I am a software developer by craft and a linux system admin by hobby. I cannot commit to moderating and managing my own instance, but I would be glad to help someone with the technical aspects.
The most common complaint I saw in Reddit and here about switching to Lemmy is the difficulty of setting it up, so I thought I would help bridge this gap.
While I have never hosted my own instance before, I already checked the setup guide and it looks pretty simple to me, so I am confident I can do it. Please feel free to comment or DM.
It would be great if you can comment general questions. I can then respond to you here and maybe others will see it and know how to host their own instances too.
I feel like there’s a lot of money on the table for the first person to set up a turnkey hosting platform for Lemmy. Something like MoltenHosting but for Lemmy instead of Foundry.
Being a highly technical guy, I struggled to get everything running on the server that I am hosting other things on. The biggest hurdle was letsencrypt, but other things weren’t working quite right. I ended up just paying for a new ubuntu vps so I can run the ansible playbook (I use arch linux everywhere else). That turned out to be super simple and “just worked”.

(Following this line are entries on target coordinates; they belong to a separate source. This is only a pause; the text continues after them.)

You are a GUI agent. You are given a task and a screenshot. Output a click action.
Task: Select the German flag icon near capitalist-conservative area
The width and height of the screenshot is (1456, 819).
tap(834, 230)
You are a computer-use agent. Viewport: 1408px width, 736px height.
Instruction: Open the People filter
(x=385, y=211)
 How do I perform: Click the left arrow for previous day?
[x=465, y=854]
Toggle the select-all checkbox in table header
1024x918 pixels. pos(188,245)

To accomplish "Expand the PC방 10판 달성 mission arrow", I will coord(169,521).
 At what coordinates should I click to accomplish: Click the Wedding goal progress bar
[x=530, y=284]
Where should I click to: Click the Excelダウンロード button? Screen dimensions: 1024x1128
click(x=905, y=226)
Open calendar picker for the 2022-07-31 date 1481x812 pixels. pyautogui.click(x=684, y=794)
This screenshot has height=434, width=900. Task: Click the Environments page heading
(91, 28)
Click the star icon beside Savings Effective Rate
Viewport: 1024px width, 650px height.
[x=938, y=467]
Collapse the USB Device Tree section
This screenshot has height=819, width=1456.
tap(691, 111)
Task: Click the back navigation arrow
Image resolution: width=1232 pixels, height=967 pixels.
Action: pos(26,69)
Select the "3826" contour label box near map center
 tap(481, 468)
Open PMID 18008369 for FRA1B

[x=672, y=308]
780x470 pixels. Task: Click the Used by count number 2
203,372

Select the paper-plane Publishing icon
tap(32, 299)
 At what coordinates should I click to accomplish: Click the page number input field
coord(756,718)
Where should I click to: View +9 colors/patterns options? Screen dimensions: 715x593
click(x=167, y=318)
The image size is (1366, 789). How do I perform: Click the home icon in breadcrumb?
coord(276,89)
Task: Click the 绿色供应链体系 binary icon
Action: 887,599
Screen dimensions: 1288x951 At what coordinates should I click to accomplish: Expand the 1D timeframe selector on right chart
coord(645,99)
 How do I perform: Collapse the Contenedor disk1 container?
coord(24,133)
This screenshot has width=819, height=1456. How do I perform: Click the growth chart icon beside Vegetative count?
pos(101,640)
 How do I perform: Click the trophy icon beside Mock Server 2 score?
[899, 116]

An up to date step by step instruction for docker, ansible, or scratch setup would be a fantastic step in the right direction. I’m not a complete moron, but I feel the current guides are lacking. There’s a lot of assumptions on the admins knowledge of the associated systems beforehand. As someone else said, the first to make a turnkey solution… hot dog. Would absolutely blast adoption into space.
I was playing with the idea of spinning up a VPS through AWS lightsail since the bundled package it provides seems to be cheaper than configuring an EC2 instance/other requisite resources running 24/7.
What has been people’s experience regarding:
- Monthly data upload rates (since most cloud providers charge internet egress per gigabyte)
- Database/image storage requirements
Thanks for offering your knowledge! I successfully set up and instance using their docker installation guide. However I was never able to get the smtp server to work. I first tried to add postfix to the docker-compose file like they have in the ansible installation example on github, but that didn’t work. Just trying to add an email address to my account would stall the UI with a spinning animation on the Save button. I then tried to update the hjson config file by adding my sendgrid api credentials and removing postfix from docker compose. That gave me the same result. At that point I kinda gave up and deleted my vps. I don’t have access to my error logs anymore, but I can spin up a new vps to try to get the same errors again if needed.
Amazon has a very generous free tier for outgoing email in SES, and it is pretty easy to set up.